23 On notera qu’il s’agit dans le premier cas, Il. 2, 114, du discours fallacieux d’Agamemnon à l’assemblée, qu’il met à l’épreuve en proposant la fuite ; lors de la seconde occurrence de ce vers, 9, 21, Agamemnon propose sérieusement aux Achéens de fuir, suite à la tournure que prend la bataille. Dans les remplois chrétiens, le diable et la tromperie sont parfois représentés au service de Dieu, et une certaine ambiguïté est commune aux deux textes.

24 L’exemple le plus remarquable se lit aux vers 132 et 162, qui ne diffèrent que par leur premier mot et dont le reste peut être considéré comme une vraie formule : διαβόλου καί ῤ ἀπάτηc κρυερῆc.
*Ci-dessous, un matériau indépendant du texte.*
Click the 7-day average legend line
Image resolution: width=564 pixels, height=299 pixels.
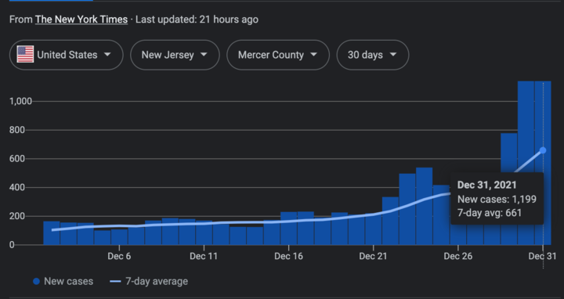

25 Le récent article de R. Schembra, « La tradizione manoscritta della I redazione degli Homerocentones », BZ 93 (2000) 162-75, qui prépare une telle édition, et la note bibliographique de nos Homerocentra, donnent accès aux principales informations sur ces textes ; on y ajoutera l’étude de M.D. Usher, Homeric Stitchings. The Homeric Centos of the Empress Eudocia, (Lanham, Maryland, 1998).

26 Cf. à ce sujet les observations présentées dans l’introduction des Homerocentra, pp. 68-72. Notre attitude est peut-être parfois un peu trop sceptique : les ressources de l’interprétation allégorique ont souvent permis aux exégètes du texte homérique de tirer un sens dérivé, généralement moral, des passages les plus scabreux, et il est possible que l’utilisation paradoxale de tels passages dans les épisodes les plus graves du récit évangélique (on pense ici à l’immobilité du Christ en croix, L 44, 44, exprimée par un vers qui se rapporte dans l’Odyssée, 8, 298, à l’immobilité d’Arès et d’Aphrodite enlacés, pris au piège par Héphaïstos !) ait été suggérée par les interprétations allégoriques de l’épisode homérique (cf. Proclus, in Tim., II, p. 27-28 Diehl ; in Rempubl., I, p. 141-2 Kroll ; Theol. Plat. VI, 22, p. 403 ; je remercie le Prof. Th. Gelzer pour ces références), qui peuvent avoir été connues de milieux chrétiens intéressés à la littérature épique.

27 La lettre-préface de l’édition aldine du recueil de poésie chrétienne qui comprend les centons mentionne explicitement cette utilisation.

28 Cf. S. Basile, Aux jeunes gens sur la manière de tirer profit des lettres helléniques, éd. F. Boulenger (Paris, C.U.F. 1935), avec un commentaire dans : Saint Basil on the Value of Greek Literature, ed. by N.G. Wilson (London 1975). La date de ce traité est à chercher vraisemblablement dans les années qui précèdent immédiatement la mort de son auteur, survenue en 379 ; cf. Wilson, cit., p. 9.

29 Photius, Bibl., Cod. 183-4.

30 Cf. les vers 30, 44, 54, 60 peut-être, 84, 90, 114, 130, 132, 136, 162.

31 Formes conjuguées ou participes, aux vers 1, 3, 5, 7, 9, 11.